----- SOURCE MATERIAL -----

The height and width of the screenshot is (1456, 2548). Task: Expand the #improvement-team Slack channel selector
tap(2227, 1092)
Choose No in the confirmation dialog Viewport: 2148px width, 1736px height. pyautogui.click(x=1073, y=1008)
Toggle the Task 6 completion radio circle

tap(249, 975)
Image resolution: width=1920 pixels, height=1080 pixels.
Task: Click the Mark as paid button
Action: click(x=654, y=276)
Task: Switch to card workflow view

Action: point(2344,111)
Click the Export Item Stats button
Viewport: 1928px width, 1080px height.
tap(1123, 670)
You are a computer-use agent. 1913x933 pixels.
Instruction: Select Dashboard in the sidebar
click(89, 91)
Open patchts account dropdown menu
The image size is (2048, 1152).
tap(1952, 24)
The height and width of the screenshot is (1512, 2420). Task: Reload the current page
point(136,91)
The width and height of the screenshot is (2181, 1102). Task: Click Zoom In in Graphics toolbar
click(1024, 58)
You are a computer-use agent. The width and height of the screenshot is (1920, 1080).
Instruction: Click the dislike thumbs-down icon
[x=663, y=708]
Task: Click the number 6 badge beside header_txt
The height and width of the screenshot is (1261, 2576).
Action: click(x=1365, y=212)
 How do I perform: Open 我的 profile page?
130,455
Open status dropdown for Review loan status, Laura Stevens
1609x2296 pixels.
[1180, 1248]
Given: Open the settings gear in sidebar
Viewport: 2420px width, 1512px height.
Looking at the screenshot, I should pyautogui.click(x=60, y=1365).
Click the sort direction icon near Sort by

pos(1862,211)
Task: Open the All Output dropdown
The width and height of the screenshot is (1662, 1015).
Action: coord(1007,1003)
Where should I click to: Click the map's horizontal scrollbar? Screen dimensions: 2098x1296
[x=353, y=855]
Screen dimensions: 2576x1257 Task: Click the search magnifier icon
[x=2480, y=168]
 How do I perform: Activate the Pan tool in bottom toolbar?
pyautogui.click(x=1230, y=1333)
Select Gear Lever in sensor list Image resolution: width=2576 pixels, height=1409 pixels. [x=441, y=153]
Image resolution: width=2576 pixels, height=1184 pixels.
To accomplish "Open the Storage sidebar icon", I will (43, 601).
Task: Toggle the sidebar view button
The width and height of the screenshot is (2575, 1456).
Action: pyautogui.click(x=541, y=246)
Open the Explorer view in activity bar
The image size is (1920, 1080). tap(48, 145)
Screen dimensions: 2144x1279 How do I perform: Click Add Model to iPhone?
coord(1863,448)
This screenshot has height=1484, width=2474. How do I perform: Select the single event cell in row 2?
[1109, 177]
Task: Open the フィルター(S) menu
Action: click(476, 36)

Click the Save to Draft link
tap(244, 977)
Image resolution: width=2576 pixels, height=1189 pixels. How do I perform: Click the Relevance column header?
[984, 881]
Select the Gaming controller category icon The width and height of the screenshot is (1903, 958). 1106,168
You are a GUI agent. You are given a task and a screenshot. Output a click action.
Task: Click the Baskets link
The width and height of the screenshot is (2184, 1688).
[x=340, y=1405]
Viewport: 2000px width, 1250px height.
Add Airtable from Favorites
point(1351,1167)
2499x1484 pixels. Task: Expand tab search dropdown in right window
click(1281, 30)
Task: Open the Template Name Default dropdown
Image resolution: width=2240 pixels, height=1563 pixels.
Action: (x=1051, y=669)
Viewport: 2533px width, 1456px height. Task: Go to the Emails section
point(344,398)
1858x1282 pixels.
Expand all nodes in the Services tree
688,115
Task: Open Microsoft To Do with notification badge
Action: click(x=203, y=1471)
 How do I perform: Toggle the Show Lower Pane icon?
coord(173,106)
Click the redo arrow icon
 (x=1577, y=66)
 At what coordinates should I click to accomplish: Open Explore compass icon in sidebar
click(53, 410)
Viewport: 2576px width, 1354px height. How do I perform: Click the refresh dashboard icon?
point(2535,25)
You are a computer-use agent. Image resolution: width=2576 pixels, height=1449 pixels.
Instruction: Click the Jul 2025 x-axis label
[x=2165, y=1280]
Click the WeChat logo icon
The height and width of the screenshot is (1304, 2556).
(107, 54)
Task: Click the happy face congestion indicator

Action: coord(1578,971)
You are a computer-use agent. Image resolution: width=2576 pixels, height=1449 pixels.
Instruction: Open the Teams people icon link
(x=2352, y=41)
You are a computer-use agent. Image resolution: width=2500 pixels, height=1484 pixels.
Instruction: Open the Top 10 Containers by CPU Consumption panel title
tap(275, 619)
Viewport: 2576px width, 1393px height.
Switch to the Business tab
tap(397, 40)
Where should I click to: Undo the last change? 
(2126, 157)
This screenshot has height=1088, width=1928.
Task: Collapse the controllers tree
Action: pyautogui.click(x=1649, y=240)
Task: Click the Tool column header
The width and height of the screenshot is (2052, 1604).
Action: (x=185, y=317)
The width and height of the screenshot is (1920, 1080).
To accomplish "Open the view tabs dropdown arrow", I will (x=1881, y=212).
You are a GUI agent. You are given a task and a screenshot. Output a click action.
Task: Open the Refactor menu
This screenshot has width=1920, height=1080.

-----

> _WHAT YOU ARE ASKED TO DO_:
The answer is the line holding "Viewport: 2576px width, 1354px" and all the lines after it through the end of the records, repeated exactly.

> _REPLY_:
Viewport: 2576px width, 1354px height. How do I perform: Click the refresh dashboard icon?
point(2535,25)
You are a computer-use agent. Image resolution: width=2576 pixels, height=1449 pixels.
Instruction: Click the Jul 2025 x-axis label
[x=2165, y=1280]
Click the WeChat logo icon
The height and width of the screenshot is (1304, 2556).
(107, 54)
Task: Click the happy face congestion indicator

Action: coord(1578,971)
You are a computer-use agent. Image resolution: width=2576 pixels, height=1449 pixels.
Instruction: Open the Teams people icon link
(x=2352, y=41)
You are a computer-use agent. Image resolution: width=2500 pixels, height=1484 pixels.
Instruction: Open the Top 10 Containers by CPU Consumption panel title
tap(275, 619)
Viewport: 2576px width, 1393px height.
Switch to the Business tab
tap(397, 40)
Where should I click to: Undo the last change? 
(2126, 157)
This screenshot has height=1088, width=1928.
Task: Collapse the controllers tree
Action: pyautogui.click(x=1649, y=240)
Task: Click the Tool column header
The width and height of the screenshot is (2052, 1604).
Action: (x=185, y=317)
The width and height of the screenshot is (1920, 1080).
To accomplish "Open the view tabs dropdown arrow", I will (x=1881, y=212).
You are a GUI agent. You are given a task and a screenshot. Output a click action.
Task: Open the Refactor menu
This screenshot has width=1920, height=1080.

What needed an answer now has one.